### Text section
########################################

Introduction / Business Problem

Or, The Most Appropriate Present Ever


A few years ago, my wife got me a present for my birthday that was, pretty much, the best present I have ever received. It wasn't an expensive or fancy present; it was a simple t-shirt, and probably cost less than a couple packs of underwear or socks (as we all know, the most boring presents imaginable). It wasn't even that it was a particularly great shirt with an amazing design, or anything like that; in fact, it's one of the plainest t-shirts that I own, just a solid maroon with simple white lettering on the front of it. But it's what it says that's most important, a statement that perfectly aligns with my interests and personality:

tshirt.png

Truly, board games are one of my great passions, and my collection continues to grow (even if it is, admittedly, getting a touch out of control). And one of the things that has always been in the back of my mind is opening a board game store or cafe, to help share my passion with the world.

Somewhat unfortunately, though, I happen to live in a town that already has a game store in it, and naturally, I know of a bunch of other local game stores as well. So if I ever did want to open a game store of my own that wouldn't step on the toes of an existing business, I'd need to make sure that I wasn't opening one in an area that already had one, and I honestly had no real idea of how to figure out the answer to that question - until now!

Put formally, the business problem here is figuring out a location where a board game store/cafe could be opened that isn't in an area that already has a large number of board game stores and/or cafes. While the problem solved in this particular application is appropriate to just me, the methodology used in this project could be adapted to any number of venue types and geographical areas anywhere in the world.

The particular idea that I have is that of a board game cafe - i.e. a place that has a collection of board games available for sale & rent, where people can come to play, that will also have refreshments available for purchase: drinks, snacks, baked goods, etc. I would like to find the best location around my hometown of Chelmsford, MA for this new business.

In order to find the best place for a new business of this type, I need to "thread the needle" of making sure that a location fulfills the following criteria:

  1. Not too close to an existing business of the same type (to avoid flooding the market in a specific area)
  2. Not too far away from other businesses of other types (to avoid picking a location that is too remote to make any money)

########################################

### Check your understanding
**A.** For each statement, say whether it agrees with the introduction, answering yes or no and quoting the deciding words: (i) The birthday t-shirt was an expensive present. (ii) The author's hometown is Chelmsford, MA. (iii) The author's town has no game store.
**B.** Restate the introduction from "Put formally, the" up to and including "this new business.", renaming "refreshments" as "food and drink".
**C.** According to the introduction, what color is the t-shirt the author received?
The material placed next is separate from the introduction.

### Supplied data
########################################

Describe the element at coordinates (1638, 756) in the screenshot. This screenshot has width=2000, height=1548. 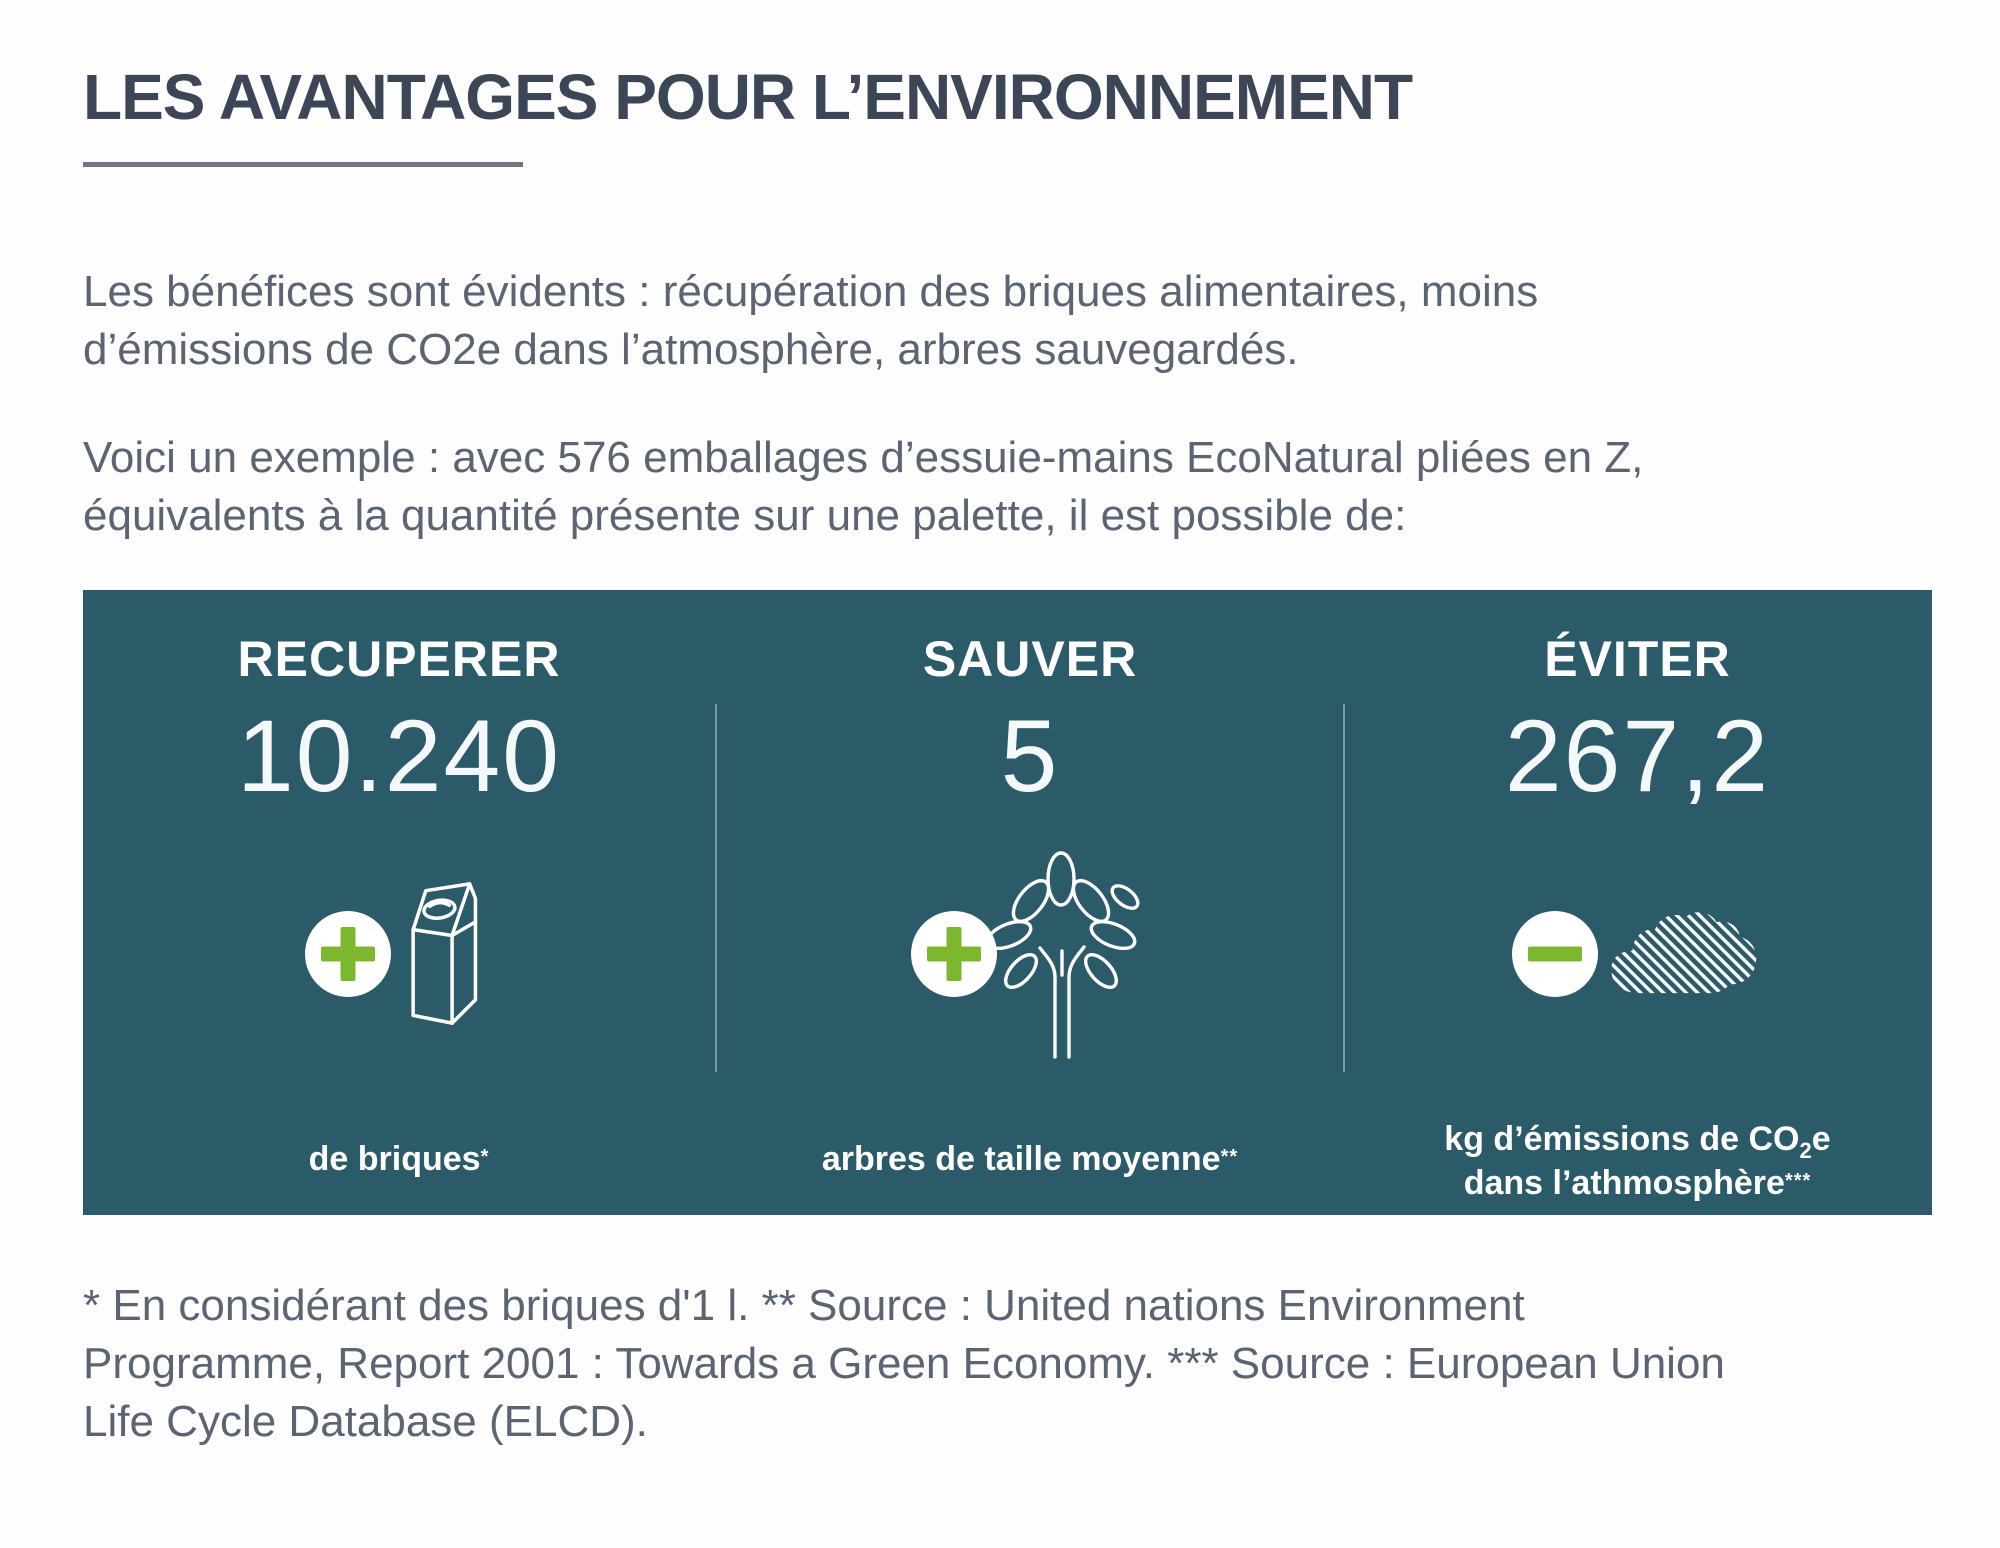
I see `stat-value-co2: 267,2` at that location.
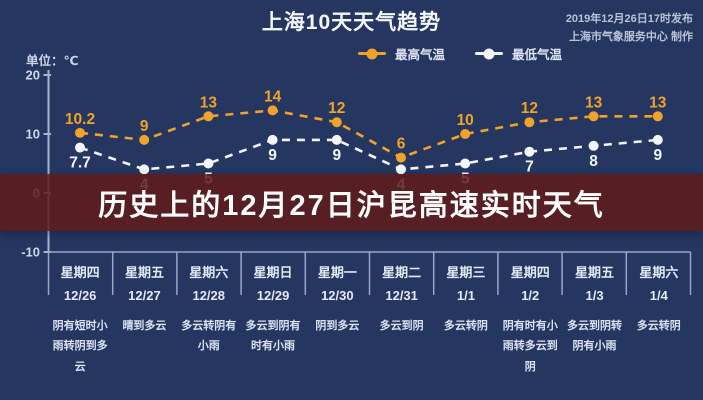 Image resolution: width=703 pixels, height=400 pixels. I want to click on high-temp-line, so click(368, 134).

########################################

### Your written answers
**A.**
(i) No: "It wasn't an expensive or fancy present"
(ii) Yes: "my hometown of Chelmsford, MA"
(iii) No: "I happen to live in a town that already has a game store in it"

**B.**
Put formally, the business problem here is figuring out a location where a board game store/cafe could be opened that isn't in an area that already has a large number of board game stores and/or cafes. While the problem solved in this particular application is appropriate to just me, the methodology used in this project could be adapted to any number of venue types and geographical areas anywhere in the world.

The particular idea that I have is that of a board game cafe - i.e. a place that has a collection of board games available for sale & rent, where people can come to play, that will also have food and drink available for purchase: drinks, snacks, baked goods, etc. I would like to find the best location around my hometown of Chelmsford, MA for this new business.

**C.** Solid maroon, with simple white lettering on the front.